## Records supplied
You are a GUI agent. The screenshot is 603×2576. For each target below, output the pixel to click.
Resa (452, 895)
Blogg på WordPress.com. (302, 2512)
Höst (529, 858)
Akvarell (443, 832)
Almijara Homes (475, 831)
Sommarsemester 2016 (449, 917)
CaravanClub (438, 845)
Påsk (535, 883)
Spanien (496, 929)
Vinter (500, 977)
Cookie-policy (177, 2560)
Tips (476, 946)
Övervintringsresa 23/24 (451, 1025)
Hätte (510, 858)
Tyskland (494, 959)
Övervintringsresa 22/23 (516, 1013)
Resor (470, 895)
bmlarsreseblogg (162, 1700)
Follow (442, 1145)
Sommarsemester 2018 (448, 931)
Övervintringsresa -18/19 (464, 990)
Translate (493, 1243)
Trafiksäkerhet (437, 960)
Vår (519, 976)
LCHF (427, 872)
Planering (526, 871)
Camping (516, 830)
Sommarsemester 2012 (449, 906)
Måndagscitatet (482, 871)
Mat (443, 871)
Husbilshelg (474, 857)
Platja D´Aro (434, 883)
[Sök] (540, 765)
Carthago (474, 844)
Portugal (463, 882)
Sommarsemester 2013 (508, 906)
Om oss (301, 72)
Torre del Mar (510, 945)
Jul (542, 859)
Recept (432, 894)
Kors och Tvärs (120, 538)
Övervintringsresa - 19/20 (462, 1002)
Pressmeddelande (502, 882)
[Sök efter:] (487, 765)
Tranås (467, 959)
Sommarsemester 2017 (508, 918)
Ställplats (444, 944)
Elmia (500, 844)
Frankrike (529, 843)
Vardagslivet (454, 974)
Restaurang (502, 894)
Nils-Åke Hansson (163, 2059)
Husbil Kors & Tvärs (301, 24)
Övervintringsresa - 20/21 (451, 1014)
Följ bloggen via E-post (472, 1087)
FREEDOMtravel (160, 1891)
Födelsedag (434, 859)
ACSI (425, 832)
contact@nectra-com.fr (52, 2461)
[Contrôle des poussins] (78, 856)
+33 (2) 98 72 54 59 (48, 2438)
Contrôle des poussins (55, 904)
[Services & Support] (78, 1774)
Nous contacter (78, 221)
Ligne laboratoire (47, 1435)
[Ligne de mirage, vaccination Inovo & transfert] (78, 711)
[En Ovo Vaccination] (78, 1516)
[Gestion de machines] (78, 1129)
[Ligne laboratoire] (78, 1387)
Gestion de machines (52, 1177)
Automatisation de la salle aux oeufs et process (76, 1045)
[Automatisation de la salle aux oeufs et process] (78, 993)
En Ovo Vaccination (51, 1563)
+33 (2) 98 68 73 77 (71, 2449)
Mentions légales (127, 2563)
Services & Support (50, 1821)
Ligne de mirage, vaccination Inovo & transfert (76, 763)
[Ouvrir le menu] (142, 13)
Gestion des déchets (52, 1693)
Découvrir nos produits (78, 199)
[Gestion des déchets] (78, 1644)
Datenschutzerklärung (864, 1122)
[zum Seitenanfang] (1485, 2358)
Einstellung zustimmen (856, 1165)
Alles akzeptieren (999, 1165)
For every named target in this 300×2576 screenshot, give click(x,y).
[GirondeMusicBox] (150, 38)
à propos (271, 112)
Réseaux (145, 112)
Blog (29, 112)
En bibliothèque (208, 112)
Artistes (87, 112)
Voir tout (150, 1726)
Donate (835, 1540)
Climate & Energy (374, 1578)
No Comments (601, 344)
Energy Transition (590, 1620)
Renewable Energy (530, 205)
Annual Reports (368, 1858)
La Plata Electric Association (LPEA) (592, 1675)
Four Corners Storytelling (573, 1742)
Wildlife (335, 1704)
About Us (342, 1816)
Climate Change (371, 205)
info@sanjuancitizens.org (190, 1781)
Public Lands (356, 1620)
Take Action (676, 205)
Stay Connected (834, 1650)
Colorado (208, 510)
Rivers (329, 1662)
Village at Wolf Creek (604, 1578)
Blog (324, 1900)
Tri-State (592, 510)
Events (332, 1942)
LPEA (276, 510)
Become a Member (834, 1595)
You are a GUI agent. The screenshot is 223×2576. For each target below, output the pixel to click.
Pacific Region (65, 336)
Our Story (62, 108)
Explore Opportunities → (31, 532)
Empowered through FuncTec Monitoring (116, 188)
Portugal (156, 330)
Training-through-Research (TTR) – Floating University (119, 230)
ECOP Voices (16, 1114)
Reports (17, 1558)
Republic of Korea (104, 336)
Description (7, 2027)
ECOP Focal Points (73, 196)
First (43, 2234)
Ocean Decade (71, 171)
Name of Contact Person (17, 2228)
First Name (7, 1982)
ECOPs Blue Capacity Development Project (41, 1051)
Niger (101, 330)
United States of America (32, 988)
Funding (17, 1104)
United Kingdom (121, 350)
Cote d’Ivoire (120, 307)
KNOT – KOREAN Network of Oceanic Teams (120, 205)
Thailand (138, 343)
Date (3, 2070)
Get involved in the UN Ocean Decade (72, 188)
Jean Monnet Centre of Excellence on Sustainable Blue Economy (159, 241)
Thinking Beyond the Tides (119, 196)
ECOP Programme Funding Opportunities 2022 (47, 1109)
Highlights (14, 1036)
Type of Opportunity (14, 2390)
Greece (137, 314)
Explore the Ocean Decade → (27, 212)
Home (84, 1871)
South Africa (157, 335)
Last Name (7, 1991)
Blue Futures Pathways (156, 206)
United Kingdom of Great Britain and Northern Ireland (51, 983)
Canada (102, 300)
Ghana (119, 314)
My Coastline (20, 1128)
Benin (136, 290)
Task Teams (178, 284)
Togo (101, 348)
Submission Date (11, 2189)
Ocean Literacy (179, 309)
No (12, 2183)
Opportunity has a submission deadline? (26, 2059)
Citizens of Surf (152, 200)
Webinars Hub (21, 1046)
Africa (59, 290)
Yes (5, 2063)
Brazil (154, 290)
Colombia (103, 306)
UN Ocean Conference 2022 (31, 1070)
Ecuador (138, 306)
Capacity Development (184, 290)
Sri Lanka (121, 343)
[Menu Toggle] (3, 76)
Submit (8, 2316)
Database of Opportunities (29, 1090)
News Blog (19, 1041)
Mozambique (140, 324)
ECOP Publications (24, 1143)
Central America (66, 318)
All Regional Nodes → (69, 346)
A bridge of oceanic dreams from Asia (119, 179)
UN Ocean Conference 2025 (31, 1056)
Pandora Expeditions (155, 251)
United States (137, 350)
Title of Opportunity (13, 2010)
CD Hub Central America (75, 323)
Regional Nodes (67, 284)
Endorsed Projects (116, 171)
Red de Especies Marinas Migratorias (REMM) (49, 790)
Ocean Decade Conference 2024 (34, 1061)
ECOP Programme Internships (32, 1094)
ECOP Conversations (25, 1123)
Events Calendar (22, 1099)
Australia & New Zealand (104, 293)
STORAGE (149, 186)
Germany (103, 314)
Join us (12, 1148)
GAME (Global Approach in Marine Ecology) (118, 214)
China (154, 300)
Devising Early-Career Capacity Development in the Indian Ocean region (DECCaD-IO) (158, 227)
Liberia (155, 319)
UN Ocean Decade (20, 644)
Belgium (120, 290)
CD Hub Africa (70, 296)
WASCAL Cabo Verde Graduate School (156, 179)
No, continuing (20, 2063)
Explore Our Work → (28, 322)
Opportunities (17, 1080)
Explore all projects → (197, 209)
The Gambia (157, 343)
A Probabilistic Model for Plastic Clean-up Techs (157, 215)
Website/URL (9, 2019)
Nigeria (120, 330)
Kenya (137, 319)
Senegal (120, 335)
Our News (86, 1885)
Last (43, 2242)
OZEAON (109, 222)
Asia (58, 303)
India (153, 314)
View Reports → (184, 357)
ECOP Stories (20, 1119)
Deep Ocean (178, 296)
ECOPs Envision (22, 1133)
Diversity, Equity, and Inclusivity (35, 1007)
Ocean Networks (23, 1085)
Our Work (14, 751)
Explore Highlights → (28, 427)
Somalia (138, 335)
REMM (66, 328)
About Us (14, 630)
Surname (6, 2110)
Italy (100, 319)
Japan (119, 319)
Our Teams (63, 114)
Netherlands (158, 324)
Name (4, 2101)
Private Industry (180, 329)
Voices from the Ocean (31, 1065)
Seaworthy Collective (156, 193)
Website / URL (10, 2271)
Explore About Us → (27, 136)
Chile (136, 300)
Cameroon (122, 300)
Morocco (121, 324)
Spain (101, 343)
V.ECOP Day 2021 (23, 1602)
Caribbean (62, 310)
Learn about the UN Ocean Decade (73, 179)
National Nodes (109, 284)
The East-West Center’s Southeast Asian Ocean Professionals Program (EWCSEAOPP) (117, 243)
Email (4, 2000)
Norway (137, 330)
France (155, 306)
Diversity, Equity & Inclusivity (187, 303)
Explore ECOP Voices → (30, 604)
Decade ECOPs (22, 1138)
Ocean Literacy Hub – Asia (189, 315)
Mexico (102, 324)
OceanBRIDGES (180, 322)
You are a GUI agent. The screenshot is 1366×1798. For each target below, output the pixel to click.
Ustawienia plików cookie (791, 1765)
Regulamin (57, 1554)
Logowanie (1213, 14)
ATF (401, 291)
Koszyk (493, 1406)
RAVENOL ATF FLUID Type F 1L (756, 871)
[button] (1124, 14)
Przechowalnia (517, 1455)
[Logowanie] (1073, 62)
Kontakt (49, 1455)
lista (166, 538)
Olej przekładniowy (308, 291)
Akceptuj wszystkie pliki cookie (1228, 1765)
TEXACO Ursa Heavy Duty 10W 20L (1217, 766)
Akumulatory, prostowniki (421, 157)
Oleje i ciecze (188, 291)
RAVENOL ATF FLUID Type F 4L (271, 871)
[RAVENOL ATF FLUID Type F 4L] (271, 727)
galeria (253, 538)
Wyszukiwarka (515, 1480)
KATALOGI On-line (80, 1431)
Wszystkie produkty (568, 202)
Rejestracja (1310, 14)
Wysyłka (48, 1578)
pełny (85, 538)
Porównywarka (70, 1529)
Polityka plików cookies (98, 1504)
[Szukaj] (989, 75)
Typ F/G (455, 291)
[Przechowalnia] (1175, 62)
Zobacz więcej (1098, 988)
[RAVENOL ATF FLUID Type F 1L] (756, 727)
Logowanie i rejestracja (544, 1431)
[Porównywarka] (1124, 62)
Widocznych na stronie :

## Work required
Output only a verbatim copy of the lines spanning from the line that contains "Wysyłka (48, 1578)" to the end of the records above.

## Written answer
Wysyłka (48, 1578)
pełny (85, 538)
Porównywarka (70, 1529)
Polityka plików cookies (98, 1504)
[Szukaj] (989, 75)
Typ F/G (455, 291)
[Przechowalnia] (1175, 62)
Zobacz więcej (1098, 988)
[RAVENOL ATF FLUID Type F 1L] (756, 727)
Logowanie i rejestracja (544, 1431)
[Porównywarka] (1124, 62)
Widocznych na stronie :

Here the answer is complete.